In the current study, the theories discussed above in the context of standard kinetic and mechanistic study of transition metal complexes, as presented by Wilkins,175 were applied to the reaction between Au(III)Cl4- and tiopronin. With the results, the research aimed to provide insights on the pre-reduction steps of small gold nanoparticle syntheses of similar to the Brust method. Specifically, the Au(III)/tiopronin system was chosen as it leads to stable high-yield water-soluble clusters by straightforward methodology, as discussed in Chapter I. Knowledge of the pre-reduction conditions will aid researchers in developing standardized and better informed synthetic methods and, ultimately, routes to new nanomaterials. Indeed, Hainfeld and coworkers have already studied the variation in nanoparticle size with the variation in the size of the precursor polymer for the glutathione/tetrachloroaurate system.176 The hypotheses were motivated by Richard Feynman’s claim that “there is plenty of room at the bottom,” as studying the complexes prior to nanoparticle formation represents the basement of the nanoparticle synthesis picture.

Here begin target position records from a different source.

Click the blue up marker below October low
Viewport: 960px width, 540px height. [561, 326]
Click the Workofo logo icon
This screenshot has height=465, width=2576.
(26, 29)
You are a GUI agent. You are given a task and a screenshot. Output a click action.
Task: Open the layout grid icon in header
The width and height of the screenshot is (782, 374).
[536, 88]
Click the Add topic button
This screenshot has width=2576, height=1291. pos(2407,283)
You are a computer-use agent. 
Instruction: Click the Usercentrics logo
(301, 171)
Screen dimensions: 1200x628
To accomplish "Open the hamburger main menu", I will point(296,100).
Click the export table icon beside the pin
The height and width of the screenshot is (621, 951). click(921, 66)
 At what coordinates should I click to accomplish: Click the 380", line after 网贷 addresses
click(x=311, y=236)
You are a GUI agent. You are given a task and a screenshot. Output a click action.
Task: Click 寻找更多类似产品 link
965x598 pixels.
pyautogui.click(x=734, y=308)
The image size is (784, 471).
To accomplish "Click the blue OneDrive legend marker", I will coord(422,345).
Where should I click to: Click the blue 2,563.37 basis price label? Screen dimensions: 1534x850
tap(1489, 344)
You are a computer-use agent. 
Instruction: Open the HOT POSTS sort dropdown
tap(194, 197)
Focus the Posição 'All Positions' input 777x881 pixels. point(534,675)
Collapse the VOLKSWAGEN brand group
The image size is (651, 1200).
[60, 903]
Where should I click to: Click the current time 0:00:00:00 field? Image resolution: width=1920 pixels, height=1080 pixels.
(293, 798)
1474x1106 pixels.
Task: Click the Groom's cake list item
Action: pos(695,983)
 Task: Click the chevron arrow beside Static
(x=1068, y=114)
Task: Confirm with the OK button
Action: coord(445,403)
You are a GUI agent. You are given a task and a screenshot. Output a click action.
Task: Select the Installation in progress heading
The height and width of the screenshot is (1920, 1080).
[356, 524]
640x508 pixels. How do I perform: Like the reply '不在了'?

Materials For this section only, HAuCl4- •3H2O was purchased from Sigma-Aldrich, along with optima methanol, 70% perchloric acid, and tiopronin. Sodium perchlorate (biology grade) and sodium chloride were purchased from Fisher scientific.
UV-Visible Spectroscopy Kinetics Experiments A Cary Bio-100 UV-Vis spectrophotometer was used to probe the initial rates, and full kinetic profiles of reactions between varying amounts of HAuCl4 - •3H2O and tiopronin.
Stock solutions of gold in methanol were prepared, and dilutions of this stock in methanol or salt/methanol were measured into 1 cm quartz cuvettes, and initial spectra were obtained. Then, an Eppendorf Research digital or Reference manual micropipette was used to inject an aliquot of a tiopronin stock solution in methanol or salt/methanol into the cuvette, followed by rapid mixing via blowing air through with a glass pipette and quickly shutting the instrument cover. Keeping the room dark allowed for reduction of the interference from other light sources just post-injection. Using the simple kinetics or scanning kinetics software packaged with the instrument, the change in the absorbance peak at λmax (local) = 320 nm is observed over a period of 15 minutes or up to 3 hours depending on the speed of the individual reaction and what information was desired.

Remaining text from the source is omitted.